**What you should do:** Output the entire listing that follows verbatim.

**Listed entries:**
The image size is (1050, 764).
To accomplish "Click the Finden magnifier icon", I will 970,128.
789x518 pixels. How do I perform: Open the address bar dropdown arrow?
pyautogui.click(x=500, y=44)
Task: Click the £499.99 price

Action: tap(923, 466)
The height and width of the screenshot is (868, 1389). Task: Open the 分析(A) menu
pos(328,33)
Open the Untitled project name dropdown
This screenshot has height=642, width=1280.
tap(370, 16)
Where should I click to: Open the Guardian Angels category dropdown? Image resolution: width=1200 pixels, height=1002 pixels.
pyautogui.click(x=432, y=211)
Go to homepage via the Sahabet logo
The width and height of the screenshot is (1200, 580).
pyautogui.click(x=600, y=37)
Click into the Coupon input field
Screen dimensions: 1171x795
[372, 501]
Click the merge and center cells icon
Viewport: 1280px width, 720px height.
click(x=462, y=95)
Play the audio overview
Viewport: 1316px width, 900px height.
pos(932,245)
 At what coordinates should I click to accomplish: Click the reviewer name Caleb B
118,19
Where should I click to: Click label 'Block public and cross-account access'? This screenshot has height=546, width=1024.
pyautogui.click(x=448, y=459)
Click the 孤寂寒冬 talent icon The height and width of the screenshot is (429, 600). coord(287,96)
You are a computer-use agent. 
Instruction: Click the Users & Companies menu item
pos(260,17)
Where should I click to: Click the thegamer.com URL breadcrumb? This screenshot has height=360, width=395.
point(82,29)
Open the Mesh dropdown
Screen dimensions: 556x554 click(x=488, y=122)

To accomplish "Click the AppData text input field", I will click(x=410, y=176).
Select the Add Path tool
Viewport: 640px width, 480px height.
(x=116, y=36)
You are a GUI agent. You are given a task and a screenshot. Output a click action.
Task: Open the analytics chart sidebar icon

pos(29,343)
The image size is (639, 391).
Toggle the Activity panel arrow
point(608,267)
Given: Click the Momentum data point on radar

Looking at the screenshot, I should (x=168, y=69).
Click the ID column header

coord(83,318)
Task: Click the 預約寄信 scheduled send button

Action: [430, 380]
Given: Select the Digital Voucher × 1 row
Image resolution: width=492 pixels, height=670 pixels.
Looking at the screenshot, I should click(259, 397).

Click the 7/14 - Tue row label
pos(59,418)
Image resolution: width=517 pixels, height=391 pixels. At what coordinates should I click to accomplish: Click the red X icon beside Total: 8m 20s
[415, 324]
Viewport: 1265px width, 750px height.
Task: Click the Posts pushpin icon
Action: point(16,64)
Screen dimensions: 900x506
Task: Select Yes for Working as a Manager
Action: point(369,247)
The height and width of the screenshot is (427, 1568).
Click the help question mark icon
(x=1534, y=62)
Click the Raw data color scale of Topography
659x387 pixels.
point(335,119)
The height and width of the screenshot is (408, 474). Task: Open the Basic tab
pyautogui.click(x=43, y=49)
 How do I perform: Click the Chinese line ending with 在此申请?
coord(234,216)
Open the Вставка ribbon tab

**Output:**
The image size is (1050, 764).
To accomplish "Click the Finden magnifier icon", I will 970,128.
789x518 pixels. How do I perform: Open the address bar dropdown arrow?
pyautogui.click(x=500, y=44)
Task: Click the £499.99 price

Action: tap(923, 466)
The height and width of the screenshot is (868, 1389). Task: Open the 分析(A) menu
pos(328,33)
Open the Untitled project name dropdown
This screenshot has height=642, width=1280.
tap(370, 16)
Where should I click to: Open the Guardian Angels category dropdown? Image resolution: width=1200 pixels, height=1002 pixels.
pyautogui.click(x=432, y=211)
Go to homepage via the Sahabet logo
The width and height of the screenshot is (1200, 580).
pyautogui.click(x=600, y=37)
Click into the Coupon input field
Screen dimensions: 1171x795
[372, 501]
Click the merge and center cells icon
Viewport: 1280px width, 720px height.
click(x=462, y=95)
Play the audio overview
Viewport: 1316px width, 900px height.
pos(932,245)
 At what coordinates should I click to accomplish: Click the reviewer name Caleb B
118,19
Where should I click to: Click label 'Block public and cross-account access'? This screenshot has height=546, width=1024.
pyautogui.click(x=448, y=459)
Click the 孤寂寒冬 talent icon The height and width of the screenshot is (429, 600). coord(287,96)
You are a computer-use agent. 
Instruction: Click the Users & Companies menu item
pos(260,17)
Where should I click to: Click the thegamer.com URL breadcrumb? This screenshot has height=360, width=395.
point(82,29)
Open the Mesh dropdown
Screen dimensions: 556x554 click(x=488, y=122)

To accomplish "Click the AppData text input field", I will click(x=410, y=176).
Select the Add Path tool
Viewport: 640px width, 480px height.
(x=116, y=36)
You are a GUI agent. You are given a task and a screenshot. Output a click action.
Task: Open the analytics chart sidebar icon

pos(29,343)
The image size is (639, 391).
Toggle the Activity panel arrow
point(608,267)
Given: Click the Momentum data point on radar

Looking at the screenshot, I should (x=168, y=69).
Click the ID column header

coord(83,318)
Task: Click the 預約寄信 scheduled send button

Action: [430, 380]
Given: Select the Digital Voucher × 1 row
Image resolution: width=492 pixels, height=670 pixels.
Looking at the screenshot, I should click(259, 397).

Click the 7/14 - Tue row label
pos(59,418)
Image resolution: width=517 pixels, height=391 pixels. At what coordinates should I click to accomplish: Click the red X icon beside Total: 8m 20s
[415, 324]
Viewport: 1265px width, 750px height.
Task: Click the Posts pushpin icon
Action: point(16,64)
Screen dimensions: 900x506
Task: Select Yes for Working as a Manager
Action: point(369,247)
The height and width of the screenshot is (427, 1568).
Click the help question mark icon
(x=1534, y=62)
Click the Raw data color scale of Topography
659x387 pixels.
point(335,119)
The height and width of the screenshot is (408, 474). Task: Open the Basic tab
pyautogui.click(x=43, y=49)
 How do I perform: Click the Chinese line ending with 在此申请?
coord(234,216)
Open the Вставка ribbon tab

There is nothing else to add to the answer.